Ms. Smith was actively involved with WSNA for more than 55 years, and was a highly respected leader, speaker and mentor to generations of Washington nurses. She was 92.

It is with profound sadness that we announce the passing of Beverly Smith on the morning of April 9, 2019. She was 92. Over the course of more than a half-century of involvement with WSNA, she served in many roles, including as WSNA's Executive Director from 1968 to 1983. She was inducted into the WSNA Hall of Fame in 2012.

60s Beverly Smith

During her more than 55 years of service to WSNA, Beverly Smith—although not a nurse—was frequently looked to for leadership and as a spokesperson for the nursing profession. Most people who knew her never realized she was not a nurse because she was so passionate and knowledgeable about the issues impacting nurses and nursing.
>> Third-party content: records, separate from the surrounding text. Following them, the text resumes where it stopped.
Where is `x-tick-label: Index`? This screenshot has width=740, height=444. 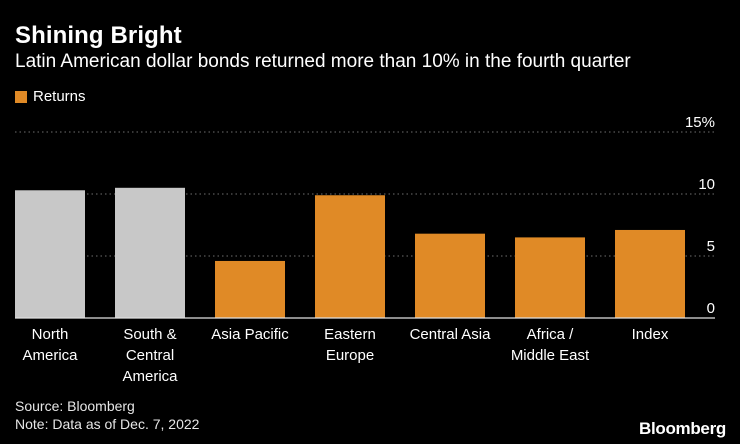
x-tick-label: Index is located at coordinates (650, 334).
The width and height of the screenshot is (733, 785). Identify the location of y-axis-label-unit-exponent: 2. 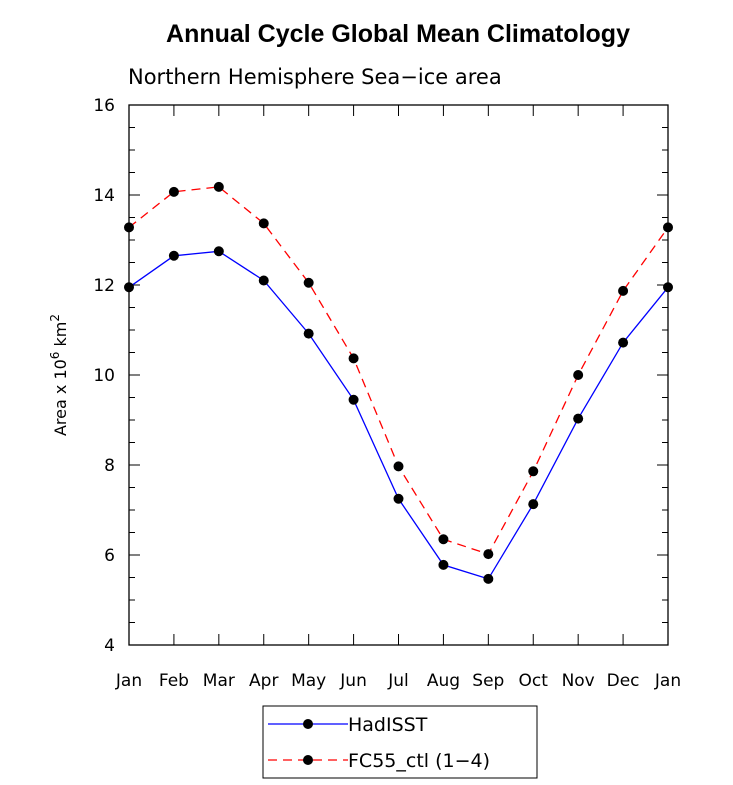
(55, 318).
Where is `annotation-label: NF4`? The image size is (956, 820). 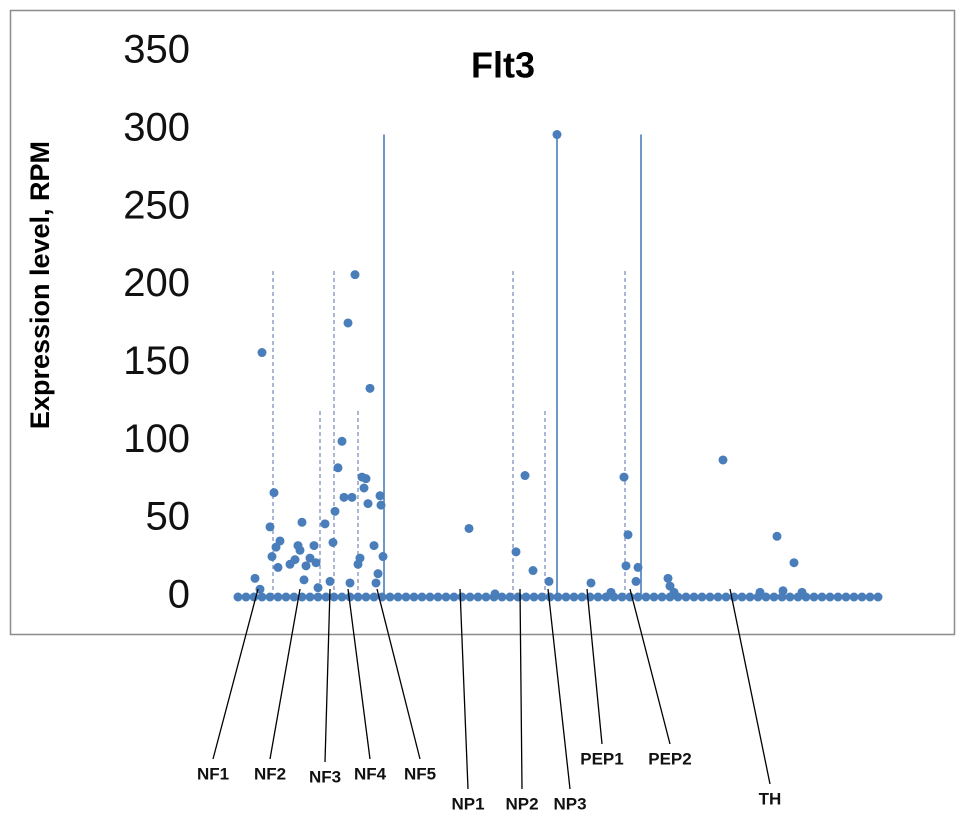 annotation-label: NF4 is located at coordinates (370, 774).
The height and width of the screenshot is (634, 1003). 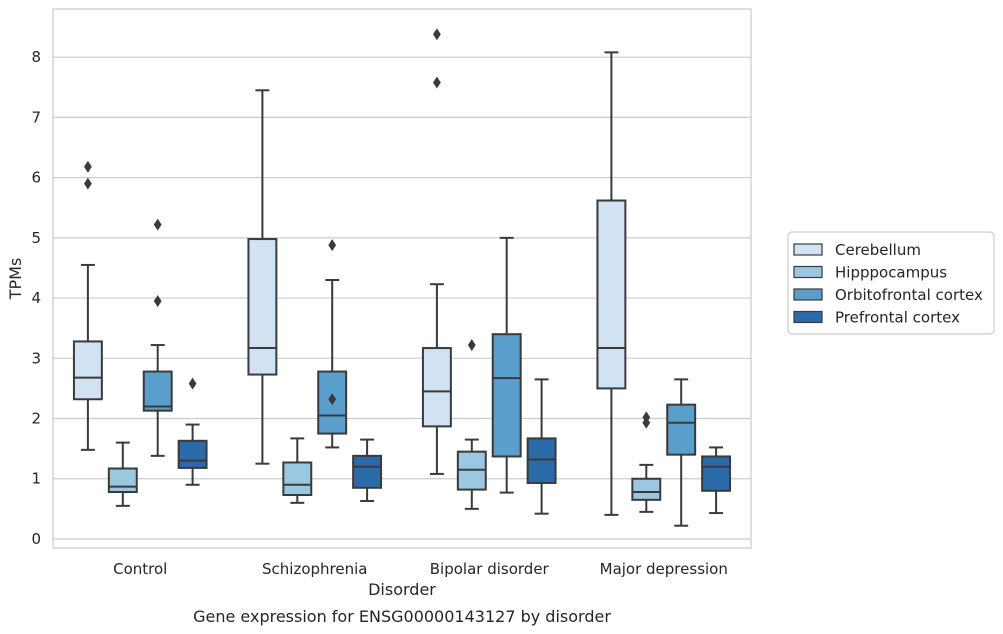 What do you see at coordinates (36, 178) in the screenshot?
I see `y-tick-label: 6` at bounding box center [36, 178].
Beverly first began working for WSNA as a consultant and parliamentarian from 1956 to 1966, at which time she was hired as Assistant Executive Director. In 1968 she was promoted to WSNA Executive Director and she held that position for nearly 16 years until retiring in 1983. Beverly was instrumental in initiating productive joint meetings with key government officials, the media, and other groups, including the medical association and the hospital association.

It was Beverly who encouraged WSNA to move forward with an Affirmative Action Plan, and WSNA was the first ANA constituent to be honored for developing and supporting nurses of color and minority backgrounds.

Beverly believed in the importance of nurses being involved in the legislative and political process. In 1972, WSNA established (PUNCH) Politically United Nurses for Consumer Health – now known as the WSNA PAC. Again under her leadership, WSNA became the first state to form a political action committee, leading the way for other states and for the American Nurses Association (ANA).

A sought-after speaker, she frequently conducted workshops and spoke to audiences locally and around the country. She served as chair of the ANA Committee to Study the Roles and Functions of the American Nurses Association; developed the first regional support group for state nurses association executives and presidents; and was a driving force and one of the architects of the successful movement to change the ANA structure to a modified federation. As a consultant, she assisted ANA in the development of a State Nurses Association organizational assessment program to help State Nurses Associations evaluate and improve their operations and services.

In 1984 she began a second career as a consultant and founded Beverly Smith Consulting, but she remained a tireless advocate for nurses and an invaluable resource. She served as WSNA’s parliamentarian for more than a decade, and for the Nursing Students of Washington State as well, when they launched in 2007.

Bev smith

Beverly was well-known and highly respected in Washington state for her advocacy for civil rights, women’s rights and the labor movement, and she was honored numerous times for her activities. She served on the Governor’s Council on Productivity, the Center for Community Development, the Seattle King County YWCA, the Washington State Council for Children and Youth, and the Board of Directors of the Washington Society of Association Executives. Beverly was a founding member and board member of Sound Savings and Loan—the Women’s Bank during a time when women had trouble getting loans from most commercial banks. She served as president of the Seattle PTA and then on the Seattle School Board during the turbulent 60’s both as a member of the Board and as president.

Beverly was an influential mentor to many. It was her great joy to watch Washington nurses find their own voices and become leaders. Through her leadership and her ability to maximize the potential of those around her, she dramatically changed the landscape for nurses and nursing in Washington State. She will be greatly missed.